Though he’d gotten plenty of sleep, he felt drained, couldn’t concentrate. The morning was math and biology, and it droned on, irrelevant, enervating him further. At lunch his friends were scheming a sleepover plan for the weekend, at David’s. David’s parents had a pool house with a big-screen TV, a Nintendo, a popcorn machine, and they usually left the boys alone out there, staying inside, drinking wine with their friends.

Artie had no enthusiasm for the sleepover. The graffiti loomed, he’d see it soon. More than anything he was ashamed of his former excitement. He saw now how stupid it had been to put off looking at the marks on the wall. He should have gotten it over with yesterday. He said something to his friends—sure, yeah, he’d ask his mom if he could spend the night.

The bell for afternoon classes finally rang, and Artie rose, went to his locker, and gathered his textbooks for the afternoon. He exited the doors under the covered walkway. He had no desire to see it now, the evidence of how lame he’d been. Out with a car at night, he could have gone anywhere, but the place he came was school. It was a move a dumb kid would make, predictable, pathetic. The secret drives still held promise for him. The problem, he understood now, was his destination.

Though Artie didn’t care about the graffiti anymore, some impulse compelled him to complete the cycle he’d begun. He sidestepped to the edge of the sidewalk that gave him the best view. He kept his posture straight, his eyes ahead, until the moment he was abreast of the wall, right before the entrance of the Language Arts Building. He flicked his gaze to the left, without slowing down or turning his head, and gained the briefest impression of smudged letters on bumpy red brick. And then he was inside the building, then sitting in class, straightening his books on his desk, and then the bell rang, the teacher started talking. Artie felt blank, emptied out. At least the thing was done.

That night he went to David’s and stayed up late, eating junk food and playing video games. He did his best to hide his boredom and frustration.

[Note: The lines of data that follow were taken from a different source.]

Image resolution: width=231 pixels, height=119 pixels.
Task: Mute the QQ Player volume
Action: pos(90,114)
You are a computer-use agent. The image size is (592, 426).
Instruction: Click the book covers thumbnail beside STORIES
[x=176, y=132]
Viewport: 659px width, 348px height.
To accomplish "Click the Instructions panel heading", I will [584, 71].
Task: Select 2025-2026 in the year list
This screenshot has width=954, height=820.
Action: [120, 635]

Restlessness stirred in him, and he ignored it until he could be alone.

Sunday his dad offered to take him driving. They practiced in the usual parking lot and his dad commented that Artie seemed much more confident than before. The compliment touched him—his dad’s attention was so often divided.

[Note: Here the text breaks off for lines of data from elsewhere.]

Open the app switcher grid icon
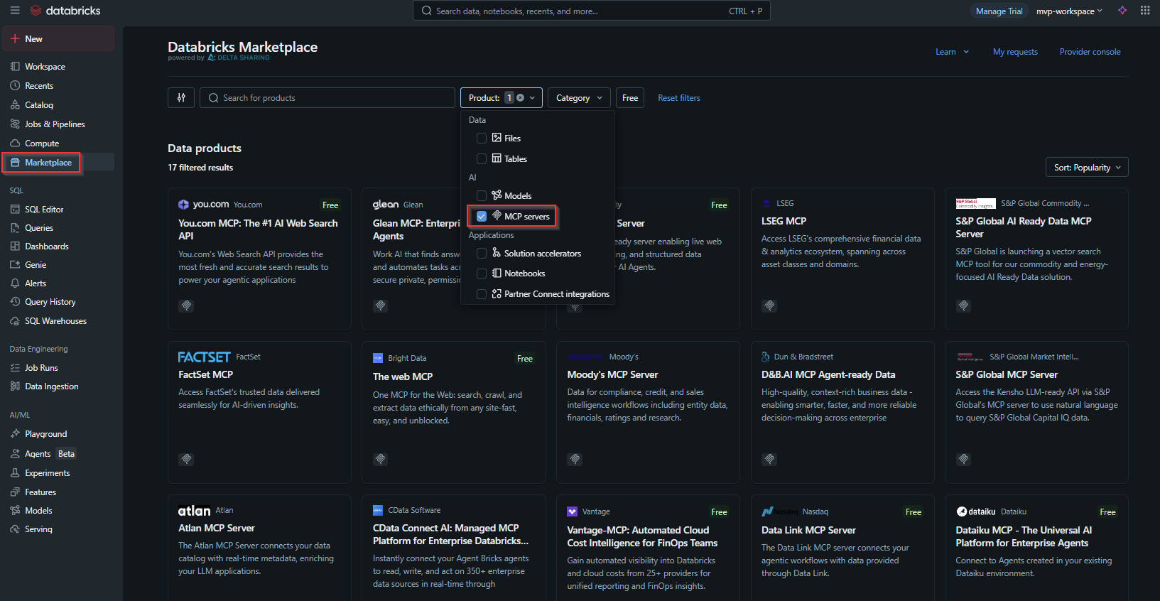The width and height of the screenshot is (1160, 601). (x=1145, y=11)
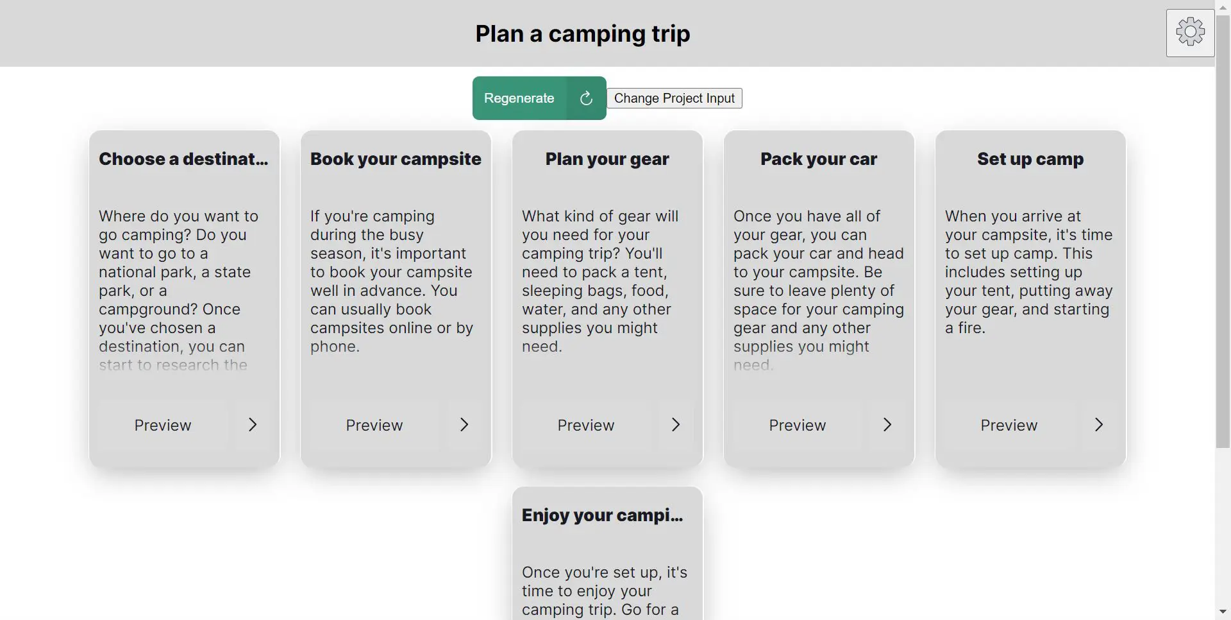1231x620 pixels.
Task: Click the Book your campsite card description
Action: (392, 281)
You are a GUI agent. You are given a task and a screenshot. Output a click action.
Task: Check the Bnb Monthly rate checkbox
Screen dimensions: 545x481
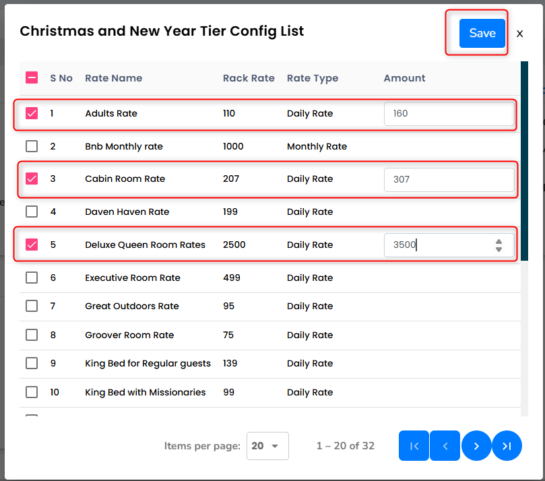click(32, 146)
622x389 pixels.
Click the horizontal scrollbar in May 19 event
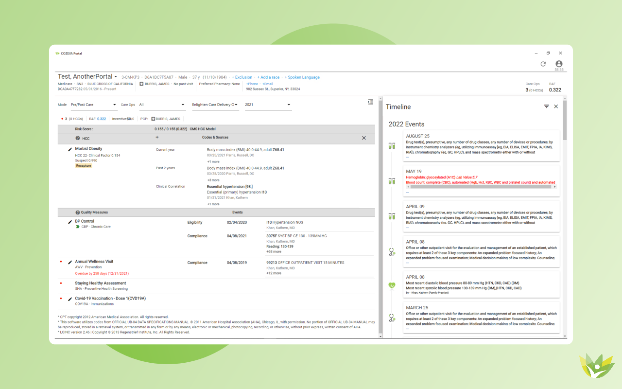[x=481, y=187]
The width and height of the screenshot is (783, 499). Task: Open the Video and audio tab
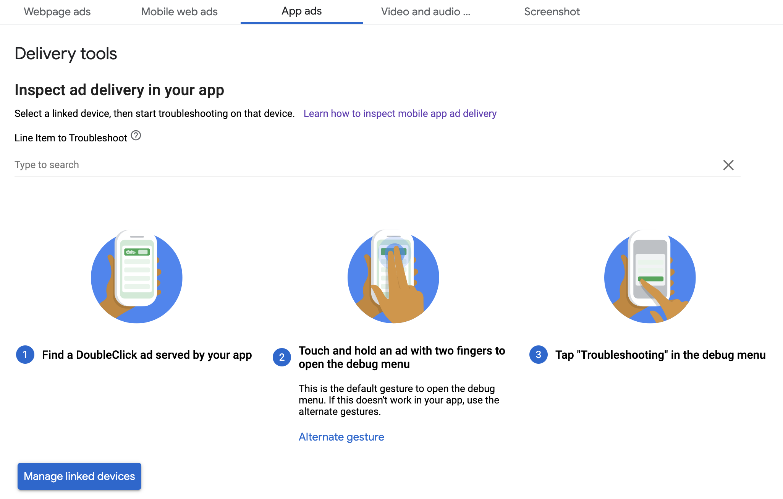coord(425,12)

“I wish I could go on the streets,” Artie said.

“It’ll happen soon enough, bud. When it’s time, you’ll be ready.”

“I’m ready now.”

“It’s a whole different deal on the road with other cars, son.”

“I know.”

“Your mother will be sending you out on all kinds of errands. I bet you’ll be sick of it within a week.”

“Doubt it.”

His dad checked his watch. “Better get going,” he said. “Pull into a parking place and let’s switch.”

“Can we get a map?” Artie said. “So I can learn my way around.”

“Sure, bud.”

At a gas station they picked out a folded paper map of the city. Artie studied it later, marked the places he knew: home, school, his friends’ houses, the church, the park where they played soccer. The movie theater where his parents dropped him off with his friends the first time he’d been in public without an adult, when he was eleven. It had taken him months of pleading before his mom consented. Artie was sick of everything in his tiny existence. Sick of being young.

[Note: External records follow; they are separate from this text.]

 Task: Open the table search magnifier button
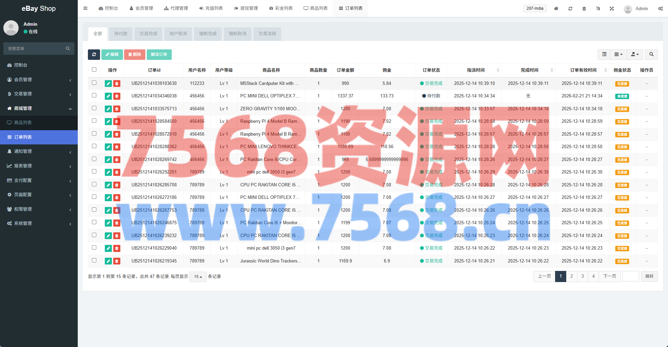651,54
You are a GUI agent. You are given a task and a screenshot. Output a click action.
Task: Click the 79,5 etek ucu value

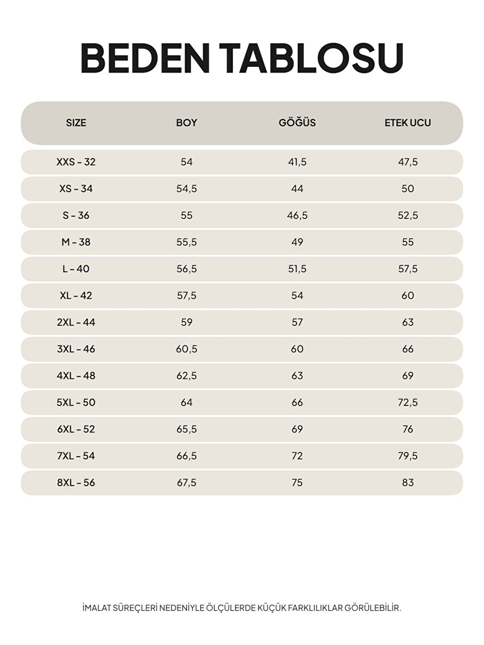point(408,456)
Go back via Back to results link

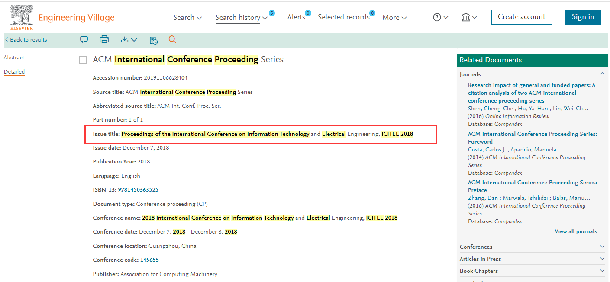point(26,40)
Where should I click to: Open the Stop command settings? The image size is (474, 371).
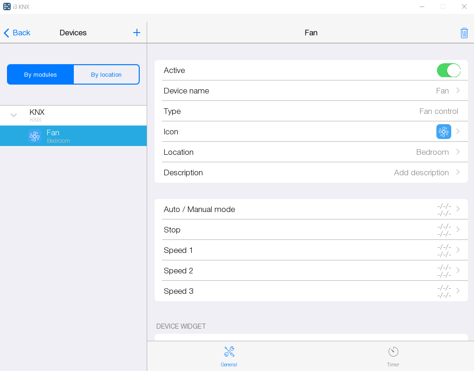pyautogui.click(x=311, y=230)
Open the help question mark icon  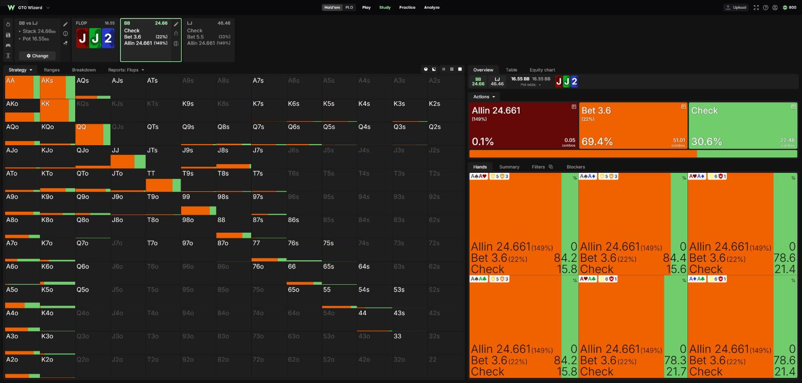[766, 8]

He regarded his room, the blue-checked curtains that framed his windows. The table under the window that had been there since he was little. It was wood painted a cheerful yellow, chipped on the corner. He’d chipped it on purpose, years ago, to see what would happen. His mother hadn’t even noticed. The map was the most grown-up thing he had ever owned. Even his beloved collection of Spider-Man comics was suddenly a thing he would one day leave behind, without regrets.